File photo of residents excavating at the site of a recently-discovered mass grave in Rwanda in April of 2018. Mass graves that authorities say could contain more than 2,000 bodies were discovered in Rwanda nearly a quarter-century after the country's genocide.
Credit Eric Murinzi / The Associated Press

The judge who presided over the United Nations International Criminal Tribunal for Rwandan genocide says international courts do not create peace and stability, but they do contribute to it. Judge Vagn Joensen will speak in Kalamazoo Wednesday afternoon.

Joensen will deliver the annual George Klein Lecture Wednesday September 26th at 3:30p.m. in the Political Science Library in Western Michigan University’s Friedmann Hall. It’s sponsored by the Political Science Department and the Institute for Government and Politics.
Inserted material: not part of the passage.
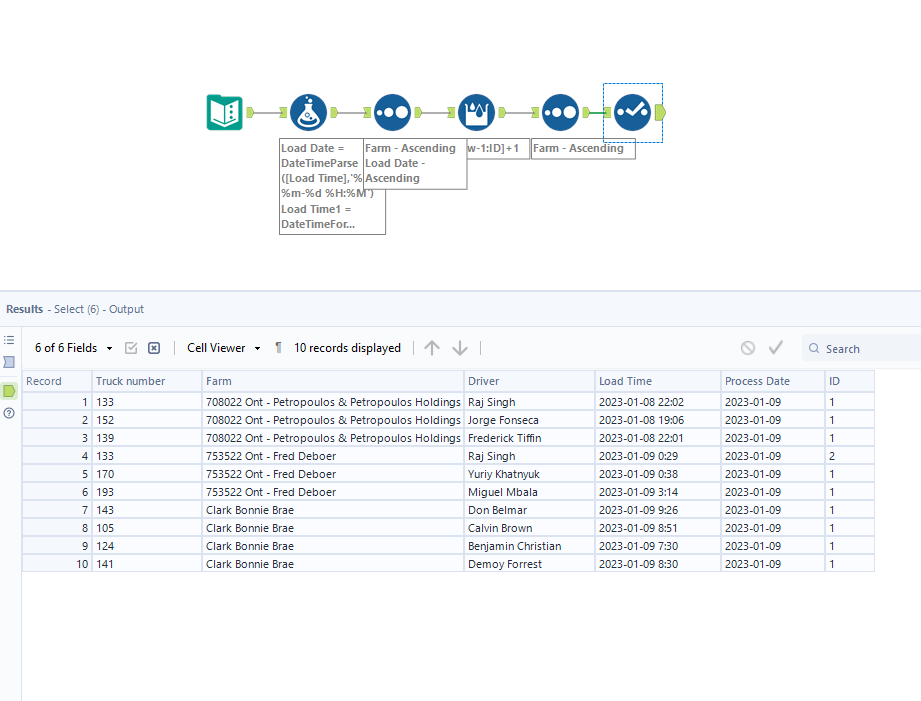Select the Multi-Row Formula tool
This screenshot has height=701, width=921.
coord(476,112)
Joensen told WMUK’s Gordon Evans that there are a variety of factors that determine whether a country can recover from genocide and war crimes. He says running an international court is expensive so usually they only hold trials for the people most responsible for the crimes committed.

The guilty verdicts of Rwandan leaders marked the first international court convictions for genocide. Joensen says that was an important moment. But he says it’s a struggle to bring leaders to trial while they are still in power. Joensen says it’s alos difficult to try people at lower levels if you don’t hold people at the top accountable first.

President Trump’s National Security Advisor John Bolton recently criticized the International Criminal Court. Joensen says he finds Bolton’s comments strange since the U.S. under the President Bill Clinton was one of the driving forces behind the creation of the Court.